The baseline and follow-up surveys contained five sections: demographics, knowledge, secondhand smoke exposure, desire to quit, and tobacco use behavior. The demographic sections included eight questions that inquired about the employees' age, gender, race, household income, height, and weight. The knowledge section was measured with a series of 10 questions that asked about the difficulty of quitting tobacco, safety of tobacco use, addiction, harmful substances in tobacco, and the dangers of secondhand smoke exposure. These questions were evaluated individually and as an overall knowledge score. For the overall knowledge score, the 10 questions were weighted equally and the participants received 1 point for each correct response, for a total score ranging from 0 to 10, with higher scores indicating more knowledge. Information on secondhand smoke exposure was obtained from a set of questions on a participant's exposure to secondhand smoke and attempts to avoid secondhand smoke exposure, including rules regarding smoking at home or in vehicle.

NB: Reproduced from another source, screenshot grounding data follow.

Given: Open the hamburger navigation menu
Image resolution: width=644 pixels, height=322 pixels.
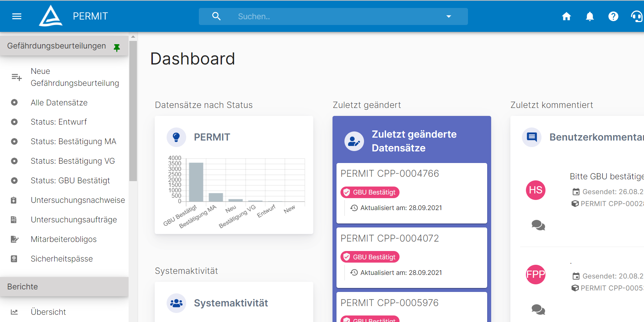Looking at the screenshot, I should point(17,16).
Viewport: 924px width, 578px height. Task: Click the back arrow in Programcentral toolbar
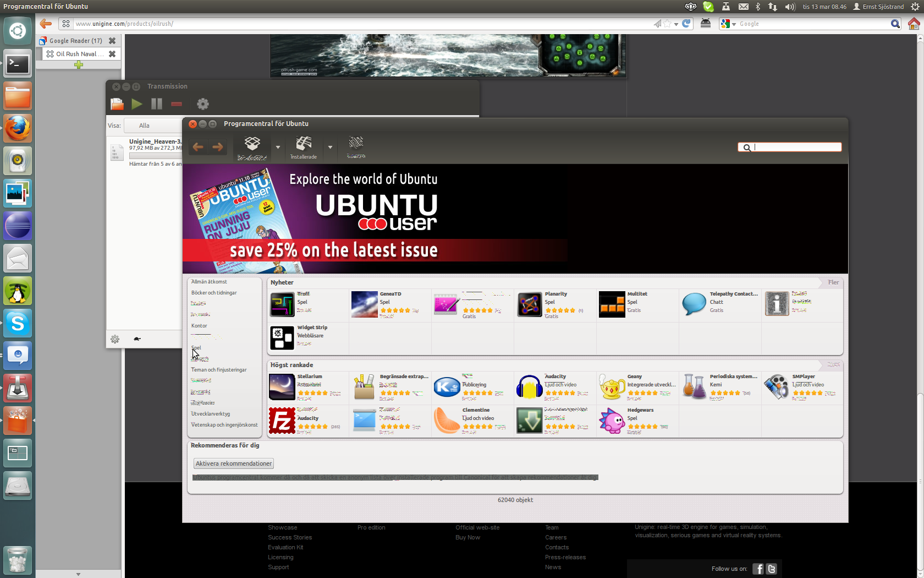click(x=198, y=147)
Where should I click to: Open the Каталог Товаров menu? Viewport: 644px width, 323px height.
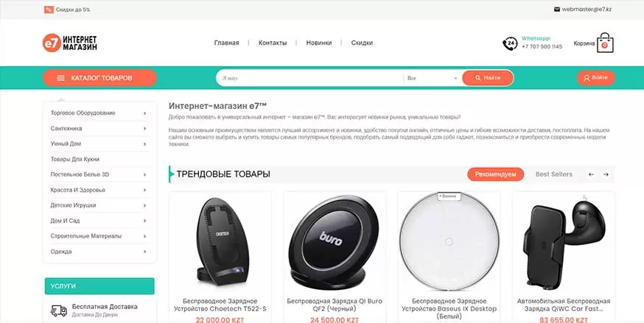tap(99, 78)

Three questions assessed the desire to quit smoking on a scale ranging from 1 to 10. Tobacco use behavior was assessed with five questions that explored current tobacco use, stages of change to quit using tobacco, number of cigarettes smoked per day (≤ 10, 11–20, 21–30, ≥ 31), time from waking to first cigarette in minutes (> 60 minutes, 31–60 minutes, 6–30 minutes, ≤ 5 minutes), and dollars spent per week on tobacco (≤ $10, $11–20, $21–30, $31–40, $41–50, $51–60, $61–70, $71–80, $81–90, ≥ $91). The follow-up survey for participants at the intervention worksite also included program evaluation questions.

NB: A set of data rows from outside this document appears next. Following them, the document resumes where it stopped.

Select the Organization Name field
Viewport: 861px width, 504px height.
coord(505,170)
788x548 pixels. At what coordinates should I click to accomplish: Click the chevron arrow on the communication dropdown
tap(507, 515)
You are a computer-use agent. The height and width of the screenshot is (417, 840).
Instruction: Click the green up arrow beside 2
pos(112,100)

2.2.4. Statistical analysis

Descriptive statistics were used to compare the characteristics of participants at baseline between the two worksites, using chi-square statistics or t tests, where appropriate. Generalized estimating equations with repeated measures and adjusted for covariates were used to assess the intervention on the basis of the individual knowledge questions among all participants, secondhand smoke exposure questions among nonsmokers, and rules regarding smoking at home and in vehicle among smokers. Generalized linear models with repeated measures and adjusted for covariates were used to estimate the difference between the worksites in terms of mean knowledge scores among all participants, and desire to quit and tobacco use behavior among smokers. All analyses were conducted using SAS Version 9.3 (SAS Institute Inc., Cary, NC, USA).

3. Results

Table 2 displays the characteristics of participants at baseline by worksite. The intervention and comparison worksites were similar with respect to age, gender, body mass index, smoking status, and general health. Participants from the intervention worksite were more likely to report being white (97.3% vs. 89.3%, p = 0.0007) and having a higher income (> $60,000: 19.6% vs. 11.9%, p = 0.007) than participants from the comparison worksite. In addition, participants from the intervention worksite were less likely to report completing at least some college (31.1%) than participants from the comparison worksite (39.1%), although this difference was not statistically significant (p = 0.08).

Table 2.

Baseline characteristics of participants by worksite

Characteristic Intervention worksite (n = 222)
Comparison worksite (n = 243)
p
Mean SD Mean SD
Age (y)
45.4 13.5 45.2 12.0 0.86
Gender
 Male 151 68.0 153 63.0 0.25
 Female 71 32.0 90 37.0
Race
 White 216 97.3 217 89.3 0.0007
 Other 6 2.7 26 10.7
Education
 Less than high school 10 4.5 16 6.6 0.08
 High school graduate or equivalent 143 64.4 132 54.3
 At least some college 69 31.1 95 39.1
Income ($)
 30,000 25 11.4 46 18.9 0.007
 30,000–49,000 87 39.7 114 46.9
 50,000–69,000 64 29.2 54 22.2
 ≥ 60,000 43 19.6 29 11.9
Smoking status
 Current 55 24.8 66 27.2 0.53
 Former 79 35.6 93 38.3
 Never 88 39.6 84 34.6
BMI (kg/m2)
 < 25.0 53 24.2 51 21.3 0.75
 25.0–29.9 69 31.5 78 32.5
 ≥ 30.0 97 44.3 111 46.3
General health
 Poor/fair 23 10.4 32 13.2 0.54
 Good 104 46.9 104 42.8
 Very good/excellent 95 42.8 107 44.0

Data are presented as n (%) or mean ± SD.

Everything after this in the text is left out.